In our study, GFAP staining decreased with the distance from the implant site and the change disappears after around 400 μm. No significant difference could be observed in the GFAP staining in the close vicinity (50 μm) of the device between the different surface properties. A massive uniform glial scar can be seen around all sides of the implanted devices. This result is in agreement with the findings of Moxon and colleagues29, where they also observed a difference in the GFAP intensity in the case of structured and flat surfaces, but it was not statistically significant. It should be noted that they studied the tissue after only one week of implantation time, which is not enough for the glial scar to fully develop. However, in the work of Azemi and colleagues, which examined the effect of surface modification of CNS implants with the L1 neuronal adhesion protein, a significant difference was found in GFAP staining between the modified and the reference surfaces after 1, 4 and 8 weeks up to 100 microns from the device-tissue interface10. These results suggest that surface topography itself is not sufficient to prevent or reduce gliosis in the closest vicinity of the electrode track.

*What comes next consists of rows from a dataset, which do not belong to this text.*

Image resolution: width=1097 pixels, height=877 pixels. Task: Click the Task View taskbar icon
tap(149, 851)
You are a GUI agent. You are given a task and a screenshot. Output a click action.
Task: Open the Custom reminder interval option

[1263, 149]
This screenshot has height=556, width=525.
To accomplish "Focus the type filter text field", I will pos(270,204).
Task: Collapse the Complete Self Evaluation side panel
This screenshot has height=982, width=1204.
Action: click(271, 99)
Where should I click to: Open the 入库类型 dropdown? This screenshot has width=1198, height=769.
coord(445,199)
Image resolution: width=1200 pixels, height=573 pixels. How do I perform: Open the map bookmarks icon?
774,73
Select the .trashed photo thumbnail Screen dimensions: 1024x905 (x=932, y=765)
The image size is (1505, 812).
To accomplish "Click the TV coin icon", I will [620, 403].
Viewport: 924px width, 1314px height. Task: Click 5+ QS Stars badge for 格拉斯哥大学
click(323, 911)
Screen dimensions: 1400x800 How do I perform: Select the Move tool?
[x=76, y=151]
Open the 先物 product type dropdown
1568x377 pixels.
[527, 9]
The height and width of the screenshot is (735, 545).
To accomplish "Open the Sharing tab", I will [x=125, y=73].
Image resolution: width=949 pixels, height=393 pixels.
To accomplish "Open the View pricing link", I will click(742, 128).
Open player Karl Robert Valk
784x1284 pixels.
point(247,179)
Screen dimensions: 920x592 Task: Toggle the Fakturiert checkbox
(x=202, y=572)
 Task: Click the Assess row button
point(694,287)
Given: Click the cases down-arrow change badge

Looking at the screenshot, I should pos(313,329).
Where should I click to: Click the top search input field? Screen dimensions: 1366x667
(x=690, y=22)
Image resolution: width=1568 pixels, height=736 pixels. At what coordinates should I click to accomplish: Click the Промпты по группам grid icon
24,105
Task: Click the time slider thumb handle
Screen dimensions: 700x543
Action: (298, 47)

At larger distance from the implantation site, we found that GFAP staining was consistently lower in the case of the nanostructured Si surfaces compared to the others, although it was significant only in the case of the microstructured fluorocarbon surfaces up to a distance of 350 μm from the track. We found a significant difference between the microstructured Si and fluorocarbon polymer covered surfaces as well. We assume that this effect is due to surface chemistry rather than topography, since the physical dimensions of these two surfaces are in the same size range.

In agreement with the literature, the number of NeuN-positive cells recovered quickly with the increasing distance from the electrode track. No significant cell loss was detected after 50 μm. We found significant differences in the first 50 μm in cell number between the microstructured fluorocarbon polymer and the micro and nanostructured surfaces and also between the reference and nanostructured Si surfaces, which suggests that this effect is due to surface topography. The highest number of preserved neurons was achieved in the case of the nanostructured surface. These differences were observed up to 100 μm, although from 50–100 μm they were not significant any more. This is in agreement with the study of Moxon and colleagues29, which reported significantly more neurons up to 100 μm from the track in the case of a porous surface compared to a flat reference one week after implantation. It should be emphasised that in 7 days, only the beginning of the glial scar formation process took place. In the work of Azemi and colleagues, a statistically significant difference was found up to 200 μm in the neuronal cell numbers compared to the reference values (400–500 μm distance) after 1, 4 and 8 weeks10. Since L1 protein is reported to support neurite outgrowth, neuronal cell attachment and survival45,46, they also observed an increased number of neuronal cells close to the L1 covered surface.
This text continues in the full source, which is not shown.